Record extracts

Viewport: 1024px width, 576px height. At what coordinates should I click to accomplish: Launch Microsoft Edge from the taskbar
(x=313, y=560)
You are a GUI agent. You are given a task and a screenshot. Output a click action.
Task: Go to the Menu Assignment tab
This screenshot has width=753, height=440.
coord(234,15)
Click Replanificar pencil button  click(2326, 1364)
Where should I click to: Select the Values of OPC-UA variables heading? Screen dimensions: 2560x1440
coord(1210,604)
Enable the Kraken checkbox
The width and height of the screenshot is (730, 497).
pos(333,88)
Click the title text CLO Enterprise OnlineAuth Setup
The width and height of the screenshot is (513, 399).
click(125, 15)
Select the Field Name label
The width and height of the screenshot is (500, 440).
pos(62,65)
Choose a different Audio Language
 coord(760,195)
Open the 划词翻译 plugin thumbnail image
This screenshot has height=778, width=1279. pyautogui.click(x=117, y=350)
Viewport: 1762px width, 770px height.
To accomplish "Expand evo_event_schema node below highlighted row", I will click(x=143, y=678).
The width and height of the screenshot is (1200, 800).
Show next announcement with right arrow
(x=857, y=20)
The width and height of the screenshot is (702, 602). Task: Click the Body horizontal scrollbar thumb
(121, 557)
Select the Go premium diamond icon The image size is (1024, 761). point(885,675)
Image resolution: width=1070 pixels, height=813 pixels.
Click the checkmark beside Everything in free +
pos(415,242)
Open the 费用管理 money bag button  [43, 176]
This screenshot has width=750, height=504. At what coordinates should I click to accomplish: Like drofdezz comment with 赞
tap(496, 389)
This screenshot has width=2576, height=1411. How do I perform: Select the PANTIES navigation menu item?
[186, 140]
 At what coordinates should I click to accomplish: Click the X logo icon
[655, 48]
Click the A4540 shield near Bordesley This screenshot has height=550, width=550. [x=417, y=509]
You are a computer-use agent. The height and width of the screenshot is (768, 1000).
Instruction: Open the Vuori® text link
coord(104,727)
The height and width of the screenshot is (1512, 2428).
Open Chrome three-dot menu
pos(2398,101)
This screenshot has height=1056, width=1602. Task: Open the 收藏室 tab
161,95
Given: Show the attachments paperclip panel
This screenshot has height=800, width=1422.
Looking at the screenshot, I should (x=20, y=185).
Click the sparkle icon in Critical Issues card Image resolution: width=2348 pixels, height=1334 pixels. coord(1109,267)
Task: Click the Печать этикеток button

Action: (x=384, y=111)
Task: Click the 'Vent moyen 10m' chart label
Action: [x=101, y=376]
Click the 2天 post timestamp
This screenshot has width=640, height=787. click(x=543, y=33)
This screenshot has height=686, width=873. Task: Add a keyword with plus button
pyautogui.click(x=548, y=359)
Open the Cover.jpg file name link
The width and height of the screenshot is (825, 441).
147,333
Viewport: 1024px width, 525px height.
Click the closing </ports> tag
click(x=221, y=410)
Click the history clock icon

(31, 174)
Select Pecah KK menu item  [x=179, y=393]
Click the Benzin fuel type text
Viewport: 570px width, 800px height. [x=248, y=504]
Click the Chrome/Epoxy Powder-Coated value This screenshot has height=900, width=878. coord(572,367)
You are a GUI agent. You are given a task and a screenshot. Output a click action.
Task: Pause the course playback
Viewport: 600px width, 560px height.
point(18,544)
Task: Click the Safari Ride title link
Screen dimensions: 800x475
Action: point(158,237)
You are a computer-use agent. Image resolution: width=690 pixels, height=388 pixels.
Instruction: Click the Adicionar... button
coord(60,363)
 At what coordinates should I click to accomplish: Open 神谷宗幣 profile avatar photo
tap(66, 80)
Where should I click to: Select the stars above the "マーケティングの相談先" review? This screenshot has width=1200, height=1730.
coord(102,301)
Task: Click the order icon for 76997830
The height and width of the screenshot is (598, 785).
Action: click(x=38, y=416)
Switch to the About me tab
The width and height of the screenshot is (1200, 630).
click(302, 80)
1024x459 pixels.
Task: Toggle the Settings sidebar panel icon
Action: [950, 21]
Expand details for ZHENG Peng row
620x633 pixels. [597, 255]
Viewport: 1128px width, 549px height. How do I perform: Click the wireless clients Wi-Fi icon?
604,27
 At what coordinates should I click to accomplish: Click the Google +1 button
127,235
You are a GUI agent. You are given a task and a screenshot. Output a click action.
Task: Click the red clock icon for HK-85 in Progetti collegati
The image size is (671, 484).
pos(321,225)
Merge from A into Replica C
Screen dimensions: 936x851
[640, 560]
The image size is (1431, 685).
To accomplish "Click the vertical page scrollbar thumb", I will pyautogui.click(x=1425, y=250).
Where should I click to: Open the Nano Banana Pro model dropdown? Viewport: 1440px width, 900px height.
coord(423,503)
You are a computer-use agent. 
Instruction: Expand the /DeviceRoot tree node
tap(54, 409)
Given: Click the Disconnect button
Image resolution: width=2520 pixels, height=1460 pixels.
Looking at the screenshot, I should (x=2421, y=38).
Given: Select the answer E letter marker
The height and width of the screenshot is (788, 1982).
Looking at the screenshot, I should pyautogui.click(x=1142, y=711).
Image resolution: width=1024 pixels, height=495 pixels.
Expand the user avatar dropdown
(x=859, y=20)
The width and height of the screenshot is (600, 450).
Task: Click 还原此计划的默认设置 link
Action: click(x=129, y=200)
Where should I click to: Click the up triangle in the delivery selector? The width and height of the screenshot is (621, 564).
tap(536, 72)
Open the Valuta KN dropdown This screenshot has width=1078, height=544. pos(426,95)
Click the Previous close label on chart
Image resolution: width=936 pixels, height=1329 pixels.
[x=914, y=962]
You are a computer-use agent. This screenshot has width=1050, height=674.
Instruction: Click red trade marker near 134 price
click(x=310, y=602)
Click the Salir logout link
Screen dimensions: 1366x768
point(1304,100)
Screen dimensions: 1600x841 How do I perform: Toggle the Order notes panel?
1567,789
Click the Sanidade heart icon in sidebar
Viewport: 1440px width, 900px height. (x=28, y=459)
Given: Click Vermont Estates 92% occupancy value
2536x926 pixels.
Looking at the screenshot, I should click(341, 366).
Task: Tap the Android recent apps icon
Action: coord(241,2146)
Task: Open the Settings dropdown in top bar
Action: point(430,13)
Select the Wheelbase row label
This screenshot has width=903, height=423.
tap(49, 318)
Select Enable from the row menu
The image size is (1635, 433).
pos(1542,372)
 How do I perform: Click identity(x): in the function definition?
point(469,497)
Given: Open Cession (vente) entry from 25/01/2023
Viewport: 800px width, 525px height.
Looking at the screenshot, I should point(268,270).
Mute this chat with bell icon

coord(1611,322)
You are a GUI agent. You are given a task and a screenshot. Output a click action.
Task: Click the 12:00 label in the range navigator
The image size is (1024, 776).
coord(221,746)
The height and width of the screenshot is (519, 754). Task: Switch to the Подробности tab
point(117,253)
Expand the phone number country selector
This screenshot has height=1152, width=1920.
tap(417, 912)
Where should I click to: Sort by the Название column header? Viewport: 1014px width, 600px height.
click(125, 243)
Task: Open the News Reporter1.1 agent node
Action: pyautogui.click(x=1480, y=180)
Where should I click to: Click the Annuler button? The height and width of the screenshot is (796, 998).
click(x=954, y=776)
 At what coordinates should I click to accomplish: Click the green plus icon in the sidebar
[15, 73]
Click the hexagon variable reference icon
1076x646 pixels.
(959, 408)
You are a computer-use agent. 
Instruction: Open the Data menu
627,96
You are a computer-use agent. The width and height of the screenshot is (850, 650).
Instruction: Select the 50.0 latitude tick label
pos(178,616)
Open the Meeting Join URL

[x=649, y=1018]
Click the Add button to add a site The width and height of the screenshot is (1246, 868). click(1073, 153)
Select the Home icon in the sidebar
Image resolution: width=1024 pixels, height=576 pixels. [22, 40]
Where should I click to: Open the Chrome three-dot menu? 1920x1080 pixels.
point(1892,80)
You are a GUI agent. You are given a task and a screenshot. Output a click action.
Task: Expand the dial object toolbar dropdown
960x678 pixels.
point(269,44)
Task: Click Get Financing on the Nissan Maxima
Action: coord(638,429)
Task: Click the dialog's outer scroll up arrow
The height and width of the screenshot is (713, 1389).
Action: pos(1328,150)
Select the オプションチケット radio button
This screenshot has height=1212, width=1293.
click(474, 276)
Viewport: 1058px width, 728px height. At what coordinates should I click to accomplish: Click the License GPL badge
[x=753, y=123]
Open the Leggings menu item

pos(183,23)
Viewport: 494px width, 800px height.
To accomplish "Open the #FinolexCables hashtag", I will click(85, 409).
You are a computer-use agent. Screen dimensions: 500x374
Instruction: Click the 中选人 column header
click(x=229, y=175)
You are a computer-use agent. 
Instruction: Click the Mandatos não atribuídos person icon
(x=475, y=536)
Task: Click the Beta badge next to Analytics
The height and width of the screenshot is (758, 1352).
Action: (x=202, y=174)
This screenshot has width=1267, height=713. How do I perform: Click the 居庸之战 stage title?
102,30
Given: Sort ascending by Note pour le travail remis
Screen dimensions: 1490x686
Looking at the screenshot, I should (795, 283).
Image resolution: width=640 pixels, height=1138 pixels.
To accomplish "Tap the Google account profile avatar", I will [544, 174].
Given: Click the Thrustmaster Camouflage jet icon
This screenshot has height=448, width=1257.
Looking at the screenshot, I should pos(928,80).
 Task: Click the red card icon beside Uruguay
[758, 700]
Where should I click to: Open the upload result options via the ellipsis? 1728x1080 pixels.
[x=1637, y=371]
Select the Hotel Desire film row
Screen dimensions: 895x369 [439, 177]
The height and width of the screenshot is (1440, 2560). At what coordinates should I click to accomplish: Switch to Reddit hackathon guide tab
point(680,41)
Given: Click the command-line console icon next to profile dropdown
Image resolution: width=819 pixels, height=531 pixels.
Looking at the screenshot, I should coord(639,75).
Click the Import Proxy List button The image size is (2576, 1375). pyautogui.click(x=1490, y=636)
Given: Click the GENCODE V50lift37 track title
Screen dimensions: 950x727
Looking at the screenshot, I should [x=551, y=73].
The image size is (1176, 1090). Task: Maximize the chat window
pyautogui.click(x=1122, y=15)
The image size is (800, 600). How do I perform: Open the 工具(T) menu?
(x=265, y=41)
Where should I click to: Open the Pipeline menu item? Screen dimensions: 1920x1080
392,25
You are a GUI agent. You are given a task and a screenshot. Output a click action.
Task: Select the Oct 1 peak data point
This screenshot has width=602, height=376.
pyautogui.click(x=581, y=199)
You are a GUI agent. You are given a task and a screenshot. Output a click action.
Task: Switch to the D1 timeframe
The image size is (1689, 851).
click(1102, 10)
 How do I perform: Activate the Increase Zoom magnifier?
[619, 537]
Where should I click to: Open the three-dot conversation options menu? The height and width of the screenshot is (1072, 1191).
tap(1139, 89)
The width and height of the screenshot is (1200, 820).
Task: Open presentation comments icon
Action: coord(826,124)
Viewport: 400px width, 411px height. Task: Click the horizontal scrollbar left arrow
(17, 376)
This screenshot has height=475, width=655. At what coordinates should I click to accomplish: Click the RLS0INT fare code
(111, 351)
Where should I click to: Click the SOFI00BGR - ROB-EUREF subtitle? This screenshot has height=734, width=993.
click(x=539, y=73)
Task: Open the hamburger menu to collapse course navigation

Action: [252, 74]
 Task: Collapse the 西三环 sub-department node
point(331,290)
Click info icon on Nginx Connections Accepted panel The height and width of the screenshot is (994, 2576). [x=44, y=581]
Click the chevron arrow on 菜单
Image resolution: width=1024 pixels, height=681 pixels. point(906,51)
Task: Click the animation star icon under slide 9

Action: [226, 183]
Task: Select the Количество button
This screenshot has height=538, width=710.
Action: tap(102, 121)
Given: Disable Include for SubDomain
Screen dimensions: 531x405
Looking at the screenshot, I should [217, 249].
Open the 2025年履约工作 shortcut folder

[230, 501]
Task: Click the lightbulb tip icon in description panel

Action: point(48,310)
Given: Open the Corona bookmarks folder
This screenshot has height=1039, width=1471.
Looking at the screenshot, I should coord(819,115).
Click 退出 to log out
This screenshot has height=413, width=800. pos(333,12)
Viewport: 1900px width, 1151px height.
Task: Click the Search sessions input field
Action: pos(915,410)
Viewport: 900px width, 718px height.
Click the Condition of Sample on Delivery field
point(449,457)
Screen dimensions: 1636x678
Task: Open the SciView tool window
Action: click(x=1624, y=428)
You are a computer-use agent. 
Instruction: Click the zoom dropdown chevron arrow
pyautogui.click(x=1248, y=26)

Task description
Starting with the line containing "Click the Chrome/Epoxy" and going on through the line containing "tap(66, 80)", rewrite these lines of the data with "Pause" changed to "Resume" and everything else left as it is. Give only those lines.

Answer below
Click the Chrome/Epoxy Powder-Coated value This screenshot has height=900, width=878. coord(572,367)
You are a GUI agent. You are given a task and a screenshot. Output a click action.
Task: Resume the course playback
Viewport: 600px width, 560px height.
point(18,544)
Task: Click the Safari Ride title link
Screen dimensions: 800x475
Action: point(158,237)
You are a computer-use agent. Image resolution: width=690 pixels, height=388 pixels.
Instruction: Click the Adicionar... button
coord(60,363)
 At what coordinates should I click to accomplish: Open 神谷宗幣 profile avatar photo
tap(66, 80)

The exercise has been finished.